The Stoichiometry of the Cycle

• Acetyl-CoA + 3 NAD+ + FAD + GDP + Pi + 2H2O → 2 CO2 + CoA-SH + 3 NADH + FADH2 + GTP + 2H+

Energy Yield

• Two pyruvate molecules enter the PDH-TCA cycle pathway.
• Glycolysis yields 2 ATP and 2 NADH.
• PDH yields 2 NADH.
• The TCA cycle yields 2 ATP, 6 NADH, and 2 FADH2.
• The 2 ATPs of the TCA Cycle are actually GTPs
• Note on NADH: depending on the matrix, the energy yield of NADH generated in the cytosol may vary.

3. Regulation of the TCA Cycle

• Main regulatory factors include the NAD+/NADH ratio and adenylate energy charge (balance between ATP, AMP, and ADP).

3.1. Regulation of PDH (Pyruvate Dehydrogenase)

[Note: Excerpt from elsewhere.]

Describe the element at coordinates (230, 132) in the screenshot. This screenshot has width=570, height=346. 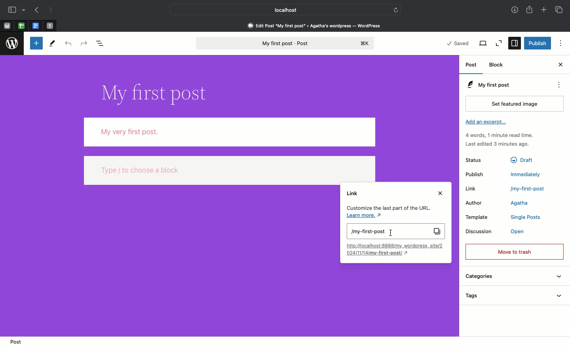
I see `Body` at that location.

• PDH regulation controls the cycle's feeding by regulating acetyl-CoA production.
  • ATP inhibits, while AMP activates PDH.
  • NADH inhibits, while NAD+ activates PDH.
  • Acetyl-CoA inhibits PDH.
  • Coenzyme A induces the TCA cycle.
  • High muscular Calcium induces the TCA cycle.
• PDH regulation occurs at two levels:
  • Allosteric regulation:
  • Positive regulators: AMP, CoA, NAD⁺
  • Negative regulators: ATP, acetyl-CoA, NADH.
  • Phosphorylation state regulation:
  • PDH kinase phosphorylates and inactivates PDH.
  • PDH phosphatase dephosphorylates and activates PDH.

3.2. Regulation of the 3 Irreversible Reactions of the TCA Cycle

• Citrate synthase, isocitrate dehydrogenase, and α-ketoglutarate dehydrogenase are regulated allosterically by NAD⁺, NADH, ATP, ADP, AMP, acetyl-CoA, CoA, Ca2+, succinyl-CoA, and citrate.
• NADH and ATP inhibit citrate synthase, while ADP activates it.
• Some TCA cycle intermediates, such as succinyl-CoA and citrate, inhibit the first step too.
• ATP inhibits isocitrate dehydrogenase, while ADP and Ca2+ activate it.
• NADH and succinyl-CoA inhibit α-ketoglutarate dehydrogenase, while Ca2+ induces the reaction.

4. The TCA Cycle Is Amphibolic

• The TCA cycle has both catabolic and anabolic functions, utilizing intermediates to synthesize other biomolecules.
• It is catabolic because acetyl-CoA (acetate) is degraded to CO2.
• It is anabolic because many intermediates are used to produce other biomolecules (e.g., oxaloacetate).
• Oxaloacetate: a precursor for amino acids, which is turn, precursors of pyrimidine nucleic acids.
• PEP: precursor for several amino acids.
• α-ketoglutarate: a precursor of some amino acids synthesis (Used for purines).
• Citrate: a precursor for fatty acids and sterol (PRODUCTION of LIPIDS).
• Succinyl CoA: a precursor of porphyrins

4.1. Anaplerotic Reactions

• Anaplerotic reactions replenish TCA cycle intermediates by introducing new intermediates derived from glycolytic products.
• Pyruvate carboxylase: Catalyzes oxaloacetate formation from pyruvate, bicarbonate, and ATP.
• PEP carboxykinase: Produces oxaloacetate from phosphoenolpyruvate (PEP), CO2, and GDP.
• Malic enzyme: Forms malate from pyruvate, bicarbonate, and NADH/NADPH.
• The three anaplerotic reactions are reversible.